Document text »
┌──
[rbldnsd] enhanced dnset

Sat Nov 26 00:07:17 MSK 2005

Sami Farin wrote:
> one feature I am going to add into rbldnsd is PCRE or similar 
> support into dnset (probably dstype named as "dnsetenh" or something).
> 
> I maintain dynamic/dhcp etc IP address list and list of dynamic/generic
> domains.  []

> So, I thought I could modify rbldnsd this way:
> in dnsetenh configuration file I give
> dls.net optionaltextrecordhere:\d{1,3}-\d{1,3}-\d{1,3}-\d{1,3}\.dls\.net
> 
> when rbldnsd gets query about 216-145-224-209.dls.net.dnsetenhdomainhere
> it finds that dls.net has TXT record "optionaltextrecordhere" and
> PCRE pattern "\d{1,3}-\d{1,3}-\d{1,3}-\d{1,3}\.dls\.net"
> and it tries PCRE match for "216-145-224-209.dls.net".
> Pattern matches and rbldnsd gives out the TXT record optionaltextrecordhere.
> If it does not match, it gives out NXDOMAIN.
> 
> if you don't want to give TXT record, use
> dls.net :\d{1,3}-\d{1,3}-\d{1,3}-\d{1,3}\.dls\.net
> (PCRE pattern is always the latest field delimeted by ':').
> 
> Does this sound sane?
> Free tips'n'tricks?

Well, I don't think it's necessary to invent new complicated syntax
for such stuff.  Plain regexps (maybe modified a bit to be more easy
for domains where a dot (.) is commonly used) are just fine, ie,
instead of

   dls.net :\d{1,3}-\d{1,3}-\d{1,3}-\d{1,3}\.dls\.net

it's sufficient to use just

  \d{1,3}-\d{1,3}-\d{1,3}-\d{1,3}\.dls\.net

It's trivial to parse the regexp and extract a fixed ending part
(.dsl.net in this example).
└──
What you need to do »
1. Extract from the rbldnsd post the passage from "Well, I don't" to "in this example).", copied word for word.
2. Please check each statement against the rbldnsd post and answer yes or no, quoting the words that decide it.
(a) Sami Farin suggested the new dstype might be named "dnsetenh" or something similar.
(b) Under the proposal, a pattern that does not match causes rbldnsd to give out the TXT record.
(c) The reply holds that a new complicated syntax is needed for this feature.
3. Answer these from the rbldnsd post:
(a) What date and time appear at the top?
(b) In the proposed configuration, what character delimits the fields?
(c) What query name is given as the example rbldnsd receives?
The items have no connection to the rbldnsd post.

Data excerpts »
┌──
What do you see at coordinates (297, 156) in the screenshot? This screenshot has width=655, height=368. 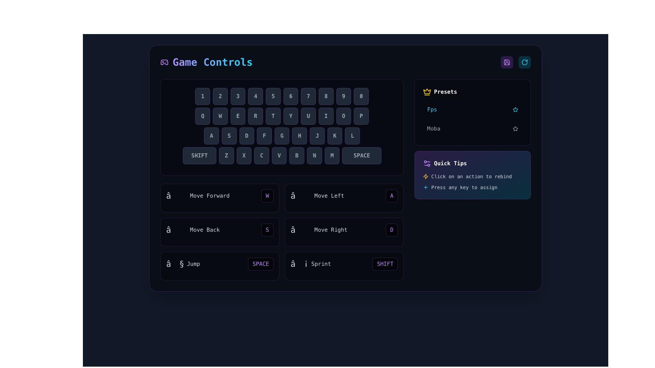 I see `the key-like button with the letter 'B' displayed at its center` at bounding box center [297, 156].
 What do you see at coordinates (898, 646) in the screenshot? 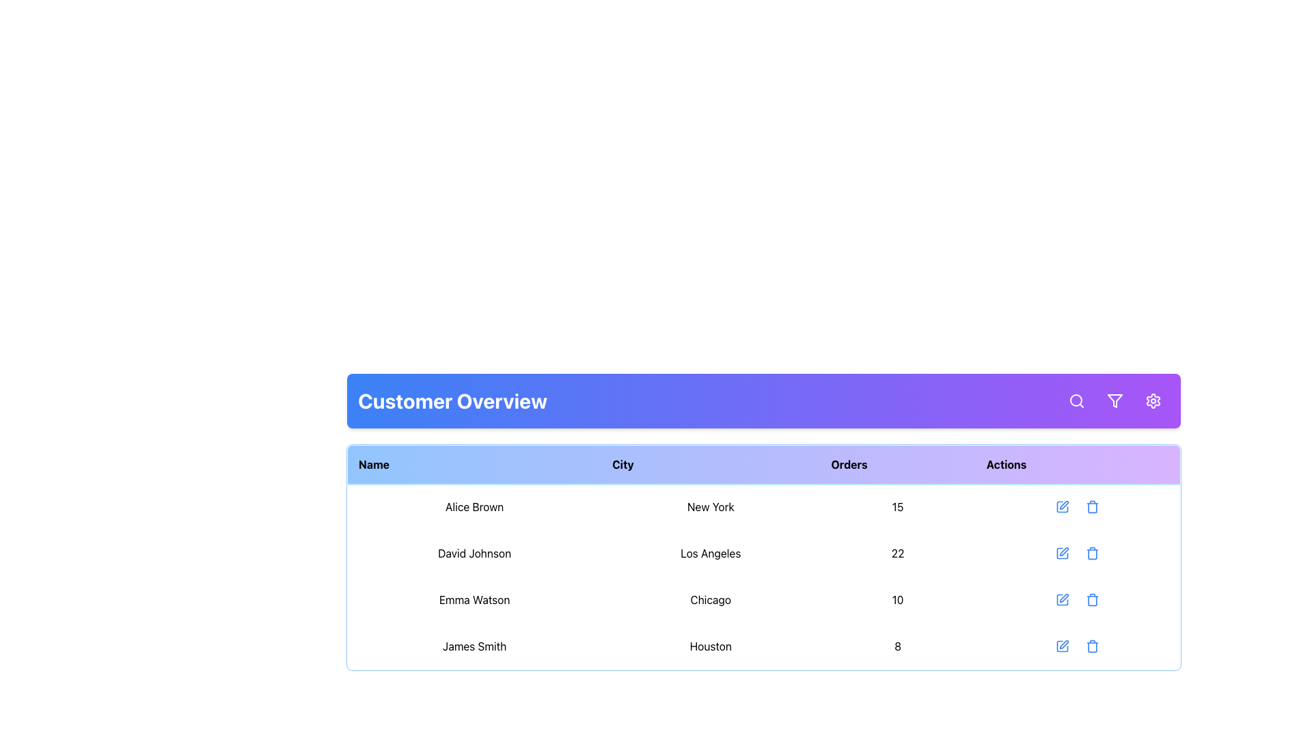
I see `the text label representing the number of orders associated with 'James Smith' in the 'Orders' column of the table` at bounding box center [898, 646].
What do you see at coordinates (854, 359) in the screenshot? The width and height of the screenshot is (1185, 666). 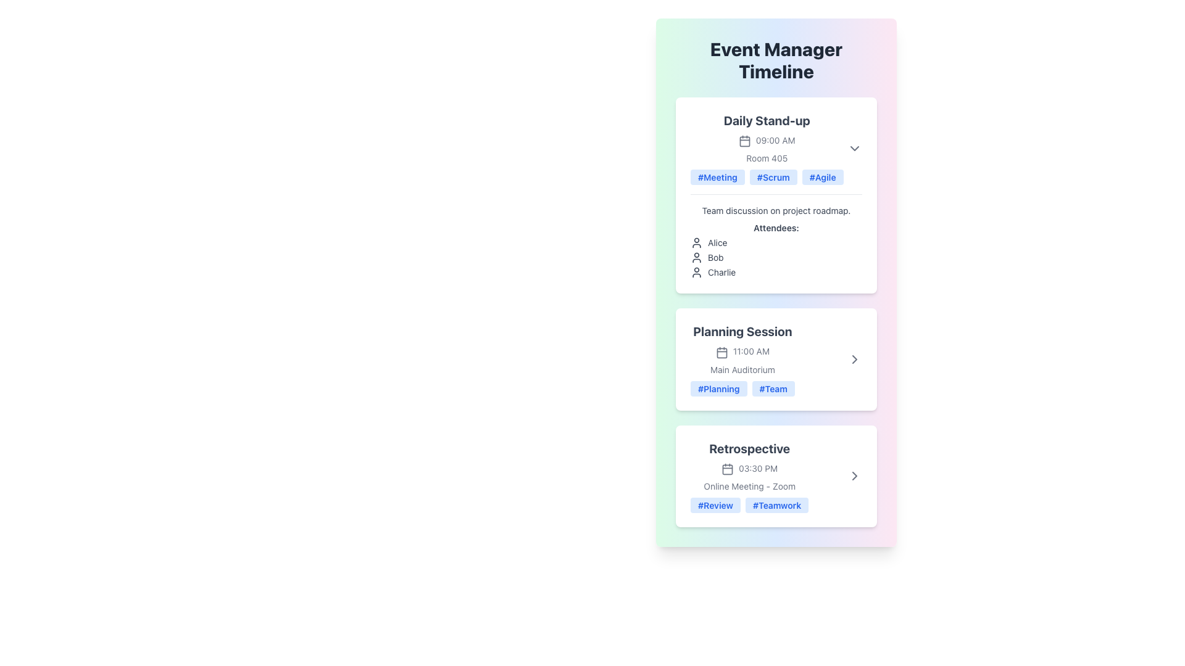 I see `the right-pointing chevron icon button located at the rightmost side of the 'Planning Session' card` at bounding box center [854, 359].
└──
┌──
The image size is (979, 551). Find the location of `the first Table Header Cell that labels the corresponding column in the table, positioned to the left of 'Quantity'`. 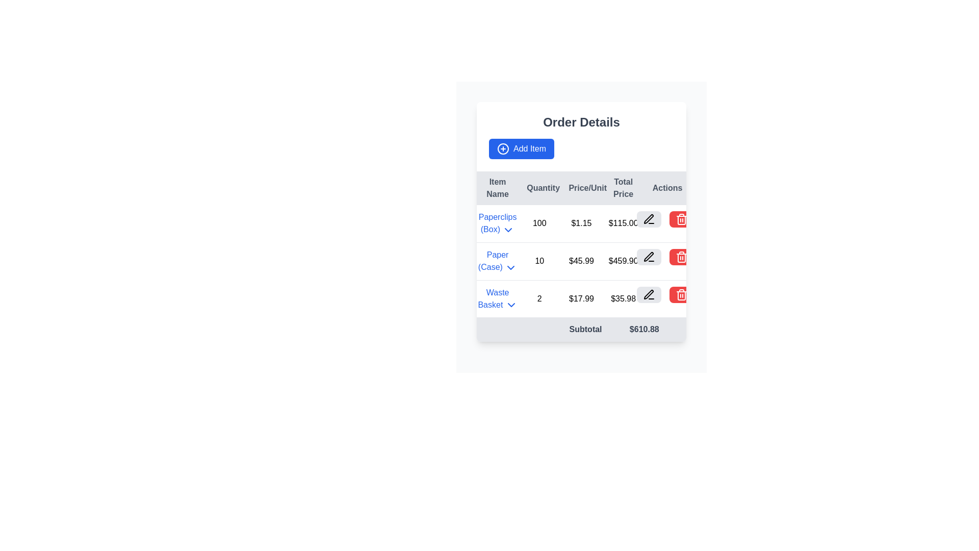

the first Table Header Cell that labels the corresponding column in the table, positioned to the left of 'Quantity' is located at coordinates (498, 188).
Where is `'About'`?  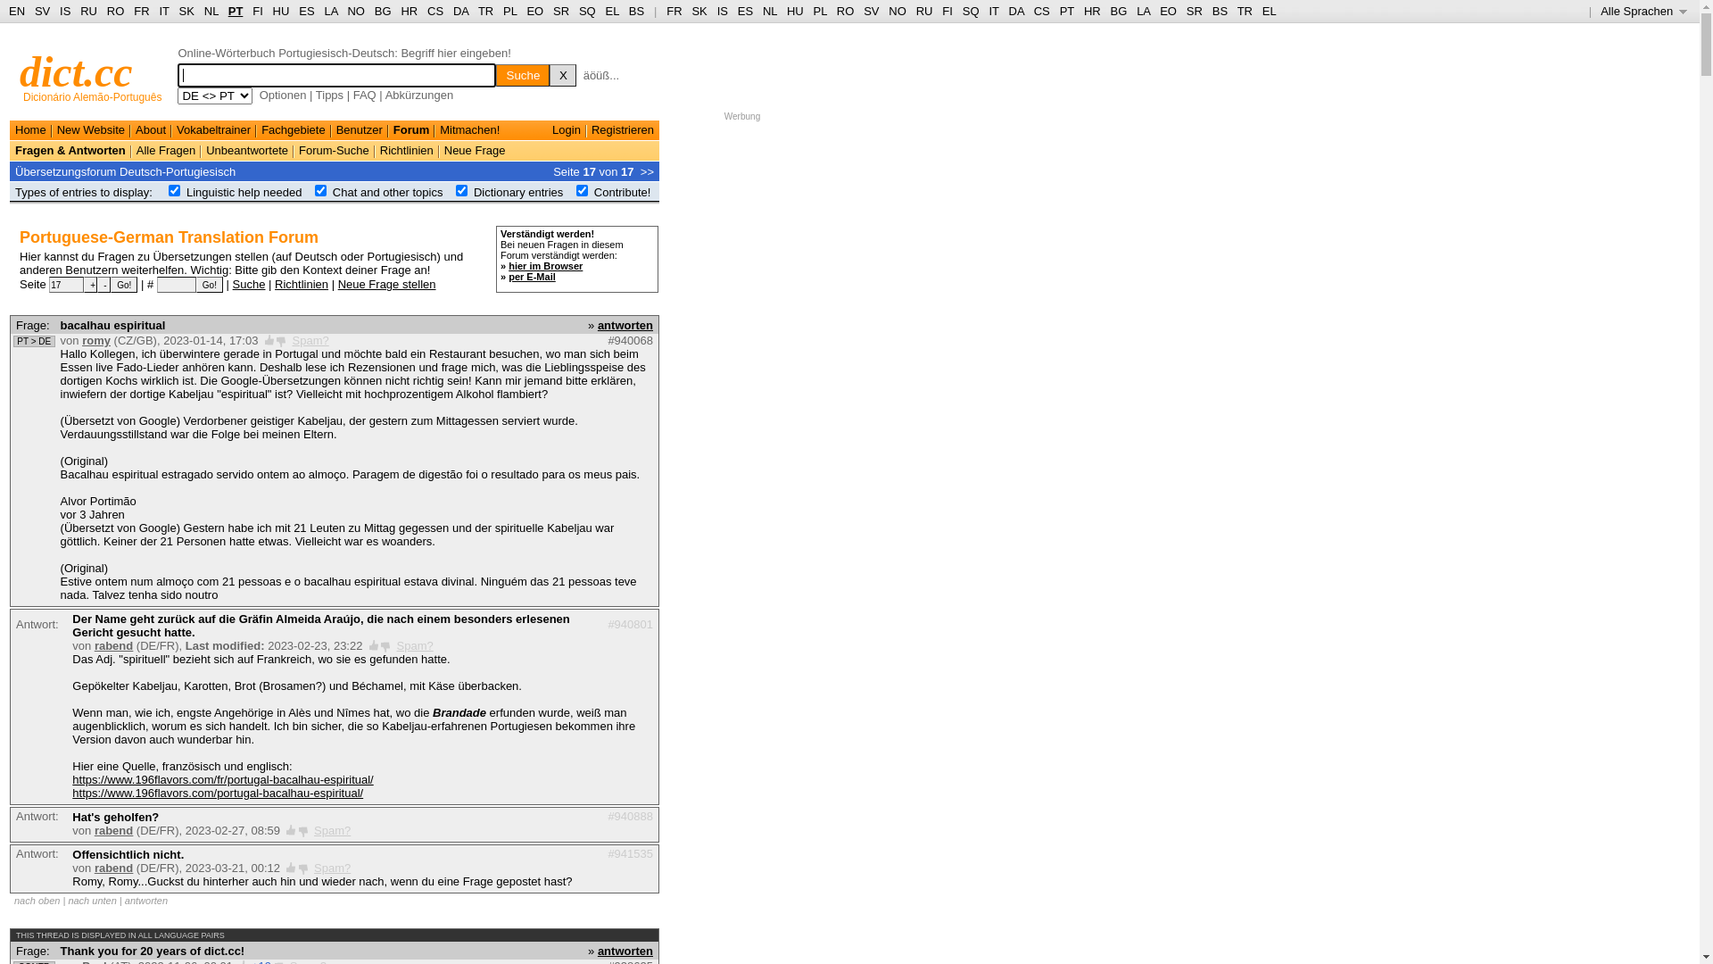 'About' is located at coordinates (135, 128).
└──
┌──
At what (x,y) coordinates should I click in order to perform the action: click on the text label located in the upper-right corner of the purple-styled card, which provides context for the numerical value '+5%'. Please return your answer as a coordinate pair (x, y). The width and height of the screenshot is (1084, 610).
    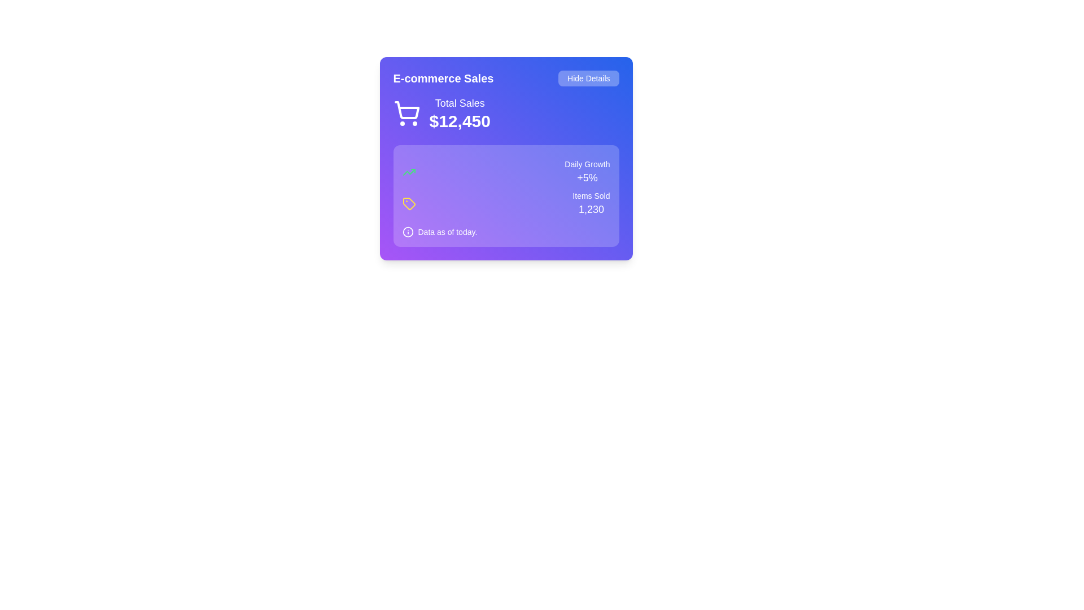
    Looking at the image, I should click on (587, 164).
└──
Answers in order »
1.
Well, I don't think it's necessary to invent new complicated syntax
for such stuff.  Plain regexps (maybe modified a bit to be more easy
for domains where a dot (.) is commonly used) are just fine, ie,
instead of

   dls.net :\d{1,3}-\d{1,3}-\d{1,3}-\d{1,3}\.dls\.net

it's sufficient to use just

  \d{1,3}-\d{1,3}-\d{1,3}-\d{1,3}\.dls\.net

It's trivial to parse the regexp and extract a fixed ending part
(.dsl.net in this example).

2.
(a) Yes: "probably dstype named as "dnsetenh" or something"
(b) No: "If it does not match, it gives out NXDOMAIN."
(c) No: "I don't think it's necessary to invent new complicated syntax"

3.
(a) Sat Nov 26 00:07:17 MSK 2005
(b) ':'
(c) 216-145-224-209.dls.net.dnsetenhdomainhere